- _About this exercise_
Transcribe, exactly as they appear, only the lines from the one holding "Instruction: Open the" through the end of the entries below.

>>>

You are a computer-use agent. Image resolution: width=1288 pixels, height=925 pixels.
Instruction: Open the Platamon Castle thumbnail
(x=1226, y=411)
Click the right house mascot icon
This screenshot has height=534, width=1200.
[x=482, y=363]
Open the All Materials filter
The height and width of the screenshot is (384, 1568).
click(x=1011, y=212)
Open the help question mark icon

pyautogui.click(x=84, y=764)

<<<

- _Solution for this problem_
Instruction: Open the Platamon Castle thumbnail
(x=1226, y=411)
Click the right house mascot icon
This screenshot has height=534, width=1200.
[x=482, y=363]
Open the All Materials filter
The height and width of the screenshot is (384, 1568).
click(x=1011, y=212)
Open the help question mark icon

pyautogui.click(x=84, y=764)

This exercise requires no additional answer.